THE HUNGER: Ölümsüzlük Hazin Şey, Yıldızların Altında

Scott kardeşlerin (Frank, Ridley, Tony) en küçüğü Tony Scott’ın (1944-2012) ilk uzun metrajı olan 1983 tarihli The Hunger (Açlık), ABD’li yazar Whitley Strieber’in 1981’de yayımlanan aynı adlı romanına dayanıyor. Artık bir mitoloji haline gelmiş olan vampir teması etrafında şekillenen romanlar günümüzde “yeni” olarak algılanmıyor elbette ancak İngiliz Edebiyatı’nda “herşeyi” başlatan eserlerden kısaca bahsetmekte yarar var, ne de olsa 19. yüzyılın başlarında vampir konulu bir öykü veya roman, neredeyse duyulmamış, yepyeni bir girişimdi. İngiliz Edebiyatı’nda vampir konulu ilk modern yapıt dendiğinde aklınıza Bram Stoker’ın Dracula’sı (1897) geliyorsa size hak veriyoruz ancak ilk esere ulaşmak için Stoker’dan yaklaşık 80 yıl geriye, İngiliz yazar J. W. Polidori’nin The Vampyre (1819) adlı öyküsüne gitmemiz gerekiyor.
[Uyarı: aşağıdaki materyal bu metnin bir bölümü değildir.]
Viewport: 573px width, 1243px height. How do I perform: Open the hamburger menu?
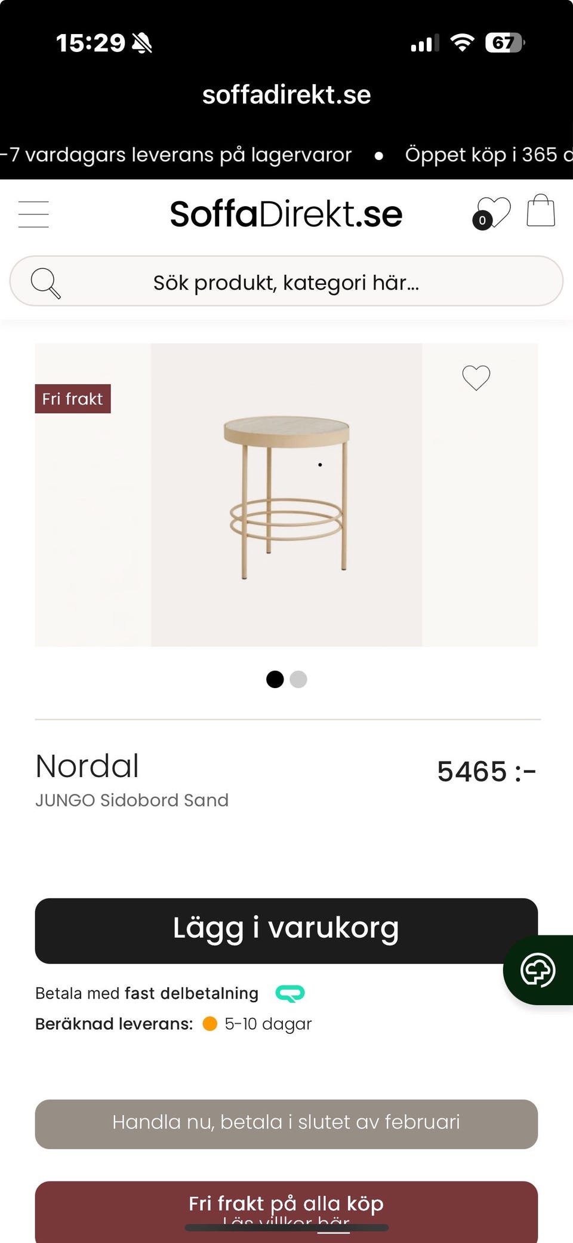pyautogui.click(x=33, y=214)
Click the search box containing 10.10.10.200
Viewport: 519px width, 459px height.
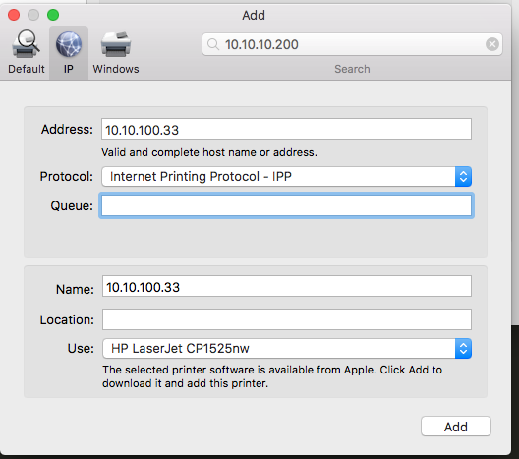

26 yaşında hayata kendi isteğiyle veda eden John William Polidori’nin (1795-1821) The Vampyre (1819) adlı öyküsü, yayınlandığı dönemde o kadar meşhur oldu ki söz konusu eserin Lord Byron tarafından yazılmış olabileceği bile iddia edildi. Ancak hem Byron hem de Polidori bu suçlamayı reddetti. Ardından James Malcolm Rymer (1814-1884) Varney The Vampyre (1847) ile dikkatleri üzerine çeken başka bir İngiliz yazar olarak ortaya çıkıyor. Sonrasında ise Sheridan Le Fanu’nün (1814-1873) ölmeden bir yıl önce yazdığı Carmilla (1872) adlı eseri son derece önemli, zira ilk kez iki kadın arasındaki aşk üzerinden ilerleyen bir vampir hikayesi kaleme alınmış oluyor. Ve ancak tüm bu yazarlardan sonra Bram Stoker, Dracula’sı (1897) ile edebiyat sahnesinde yerini alacaktır. Hem Le Fanu’nün hem de Stoker’ın Dublin doğumlu olması da Dublin’i vampir edebiyatının “kutsal” mekanlarından biri haline getiriyor şüphesiz.

Filme döndüğümüzdeyse inanılmaz bir oyuncu kadrosu bizi karşılıyor: Catherine Deneuve (Miriam), David Bowie (John Blaylock) ve Susan Sarandon (Sarah Roberts). Bu üç dev isim sizi etkilemediyse yan rollere buyrun: Teğmen Allegrezza rolünde Dan Hedaya, D.W. Griffith filmlerinin vazgeçilmezi Bessie Love (1898-1986) ve tüm filmde sadece 3 saniye görünen Willem Dafoe! Sırf adı geçen oyuncuları 30’lu yaşlarında izlemek bile ayrı bir zevk ancak yönetmen Tony Scott’ın atmosfer yaratmadaki başarısı da kesinlikle görmezden gelinecek türden değil, Dany Jaeger, Michel Rubini, hatta Bauhaus (intro’daki enfes “Bela Lugosi’s Dead“) gibi besteci ve müzisyenler sayesinde film sizi daha ilk saniyelerinden kıskıvrak yakalıyor.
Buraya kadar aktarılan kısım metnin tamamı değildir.